Beth giggled to herself. “Who doesn’t talk about their relatives?”

“You’re both right, of course,” Susan said, looking at them in false innocence. “I just think it’s a shame Henry can’t think of anything to talk about besides his wallet.”

“And too bad that Teensy can’t find clothes to fit her size zero cadaver,” Maggie said. “But maybe if she didn’t spend so much time in the loo—”

“She wouldn’t be so skinny,” Susan said, finishing Maggie’s sentence.

“Yeah, and it’s a pity Uncle Henry’s charming boys got kicked out of Sewanee for plagiarizing term papers from the Internet,” Beth said. “If they hadn’t been caught with that case of liquor and all those files, they’d still be in college.”

“Now, now,” Aunt Maggie said, “let’s be charitable. Phil’s going to finish up at Athens this fall and Blake is going to be a sophomore at Georgia State. They’ve learned their lessons.”

Beth and Susan just looked at each other and shook their heads.

“Yeah, sure,” Beth said. “And what about the rest of Uncle Timmy’s crew?”

“Uncle Timmy and his slightly less exciting family will be here Friday morning,” Susan said. “Crazy or not, I can’t wait to see every last one of them. I mean it, y’all.”

“Me too, but you have to say that Aunt Mary Jo is a little bit of a mouse,” Beth said. “At least their daughters are somewhere in the range of normal. Boring but normal.”

“Hush now,” Maggie said. “They cannot wait to see you! They told me so three times. Timmy said his girls said the only way they were coming was if you were here.”

“See?” Susan said, smiling like they had all just won the state lottery.

“See what?” Beth said. “If they are all staying here, this place is gonna be a crazy house! Where’s everyone gonna sleep? Do we have help to clean up and all?”

“What for?” Maggie said with her quiet smile. “We don’t need help. Why, we’re all healthy and you’re all young…If everyone pitches in, it won’t be a burden to anyone.”

Beth began to stamp napkins with a vengeance. She had been brought home in shackles to watch a house that would be watching her and to cook and clean for a bunch of ingrates. Her cheeks and neck were scarlet and she knew it.

“Have you heard from the twins?” Susan asked Maggie.

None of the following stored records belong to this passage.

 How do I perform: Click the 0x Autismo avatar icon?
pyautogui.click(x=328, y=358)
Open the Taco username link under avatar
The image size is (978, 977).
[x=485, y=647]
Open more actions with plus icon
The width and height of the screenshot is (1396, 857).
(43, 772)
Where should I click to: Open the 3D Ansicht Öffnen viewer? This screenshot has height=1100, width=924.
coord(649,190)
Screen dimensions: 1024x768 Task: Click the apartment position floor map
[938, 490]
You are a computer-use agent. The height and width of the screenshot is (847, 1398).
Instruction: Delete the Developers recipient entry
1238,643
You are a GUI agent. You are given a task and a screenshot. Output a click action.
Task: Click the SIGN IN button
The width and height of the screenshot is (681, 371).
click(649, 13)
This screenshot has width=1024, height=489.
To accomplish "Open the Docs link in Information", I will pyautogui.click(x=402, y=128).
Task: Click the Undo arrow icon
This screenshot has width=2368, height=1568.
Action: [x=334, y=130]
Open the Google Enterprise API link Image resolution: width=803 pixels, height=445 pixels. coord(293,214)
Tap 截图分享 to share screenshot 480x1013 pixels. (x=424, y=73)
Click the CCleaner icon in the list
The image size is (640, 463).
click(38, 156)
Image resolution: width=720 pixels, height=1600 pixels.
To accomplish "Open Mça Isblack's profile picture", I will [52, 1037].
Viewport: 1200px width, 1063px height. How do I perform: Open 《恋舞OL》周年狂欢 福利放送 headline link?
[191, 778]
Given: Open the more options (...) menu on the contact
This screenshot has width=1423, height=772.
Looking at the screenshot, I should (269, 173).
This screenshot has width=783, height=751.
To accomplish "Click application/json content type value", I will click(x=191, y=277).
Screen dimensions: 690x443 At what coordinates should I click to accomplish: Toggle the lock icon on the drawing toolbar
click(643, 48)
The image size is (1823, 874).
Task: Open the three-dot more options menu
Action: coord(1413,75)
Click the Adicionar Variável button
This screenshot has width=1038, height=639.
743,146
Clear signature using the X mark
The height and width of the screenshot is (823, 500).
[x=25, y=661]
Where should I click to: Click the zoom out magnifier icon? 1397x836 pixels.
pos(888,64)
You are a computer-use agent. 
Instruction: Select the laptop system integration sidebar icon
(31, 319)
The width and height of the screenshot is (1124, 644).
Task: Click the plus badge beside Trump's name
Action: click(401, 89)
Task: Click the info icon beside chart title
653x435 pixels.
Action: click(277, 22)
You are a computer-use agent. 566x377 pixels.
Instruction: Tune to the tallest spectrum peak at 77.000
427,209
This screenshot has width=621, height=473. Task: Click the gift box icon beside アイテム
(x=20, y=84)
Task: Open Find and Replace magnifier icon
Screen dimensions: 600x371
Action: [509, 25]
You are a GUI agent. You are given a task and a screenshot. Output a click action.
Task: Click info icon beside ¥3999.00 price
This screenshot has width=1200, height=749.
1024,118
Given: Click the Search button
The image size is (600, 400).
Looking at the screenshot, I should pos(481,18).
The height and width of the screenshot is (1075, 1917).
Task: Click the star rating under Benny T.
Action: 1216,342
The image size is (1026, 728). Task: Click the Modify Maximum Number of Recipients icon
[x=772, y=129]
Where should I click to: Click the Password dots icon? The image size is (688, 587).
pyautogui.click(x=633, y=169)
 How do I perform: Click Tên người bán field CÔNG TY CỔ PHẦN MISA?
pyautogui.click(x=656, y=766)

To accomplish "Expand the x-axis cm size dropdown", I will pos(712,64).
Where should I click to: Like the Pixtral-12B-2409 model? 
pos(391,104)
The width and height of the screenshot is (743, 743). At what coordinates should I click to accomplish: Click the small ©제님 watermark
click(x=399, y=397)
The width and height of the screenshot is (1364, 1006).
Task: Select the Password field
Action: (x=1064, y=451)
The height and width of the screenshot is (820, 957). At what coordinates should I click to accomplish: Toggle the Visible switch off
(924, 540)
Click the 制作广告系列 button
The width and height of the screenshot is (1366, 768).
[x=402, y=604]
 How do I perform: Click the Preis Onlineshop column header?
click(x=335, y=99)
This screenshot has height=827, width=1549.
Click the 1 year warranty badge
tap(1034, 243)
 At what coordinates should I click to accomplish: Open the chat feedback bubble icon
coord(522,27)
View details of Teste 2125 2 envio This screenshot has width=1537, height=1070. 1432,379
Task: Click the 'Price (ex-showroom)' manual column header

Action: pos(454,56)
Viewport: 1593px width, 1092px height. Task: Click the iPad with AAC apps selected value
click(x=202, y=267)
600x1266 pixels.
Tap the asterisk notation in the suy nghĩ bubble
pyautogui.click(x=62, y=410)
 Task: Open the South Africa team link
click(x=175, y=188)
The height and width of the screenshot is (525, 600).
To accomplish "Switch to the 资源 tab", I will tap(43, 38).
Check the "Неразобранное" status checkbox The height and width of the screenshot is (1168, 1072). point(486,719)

“Sophie’s coming for sure. I think. But Allison? Who knows about Miss Hoity-Toity? She’s too important to return phone calls,” Maggie said.

“She’s a pain in the A,” Susan said.

“Aunt Sophie’s coming?” Beth perked up then because Aunt Sophie was her favorite and she rarely saw her.

“As far as I know,” Maggie said. “She’s got a new cell number if you want it.”

“Definitely,” Beth said.

“Yeah, so big house party next weekend and then I’m off to Paris,” Susan said. “Incredible.”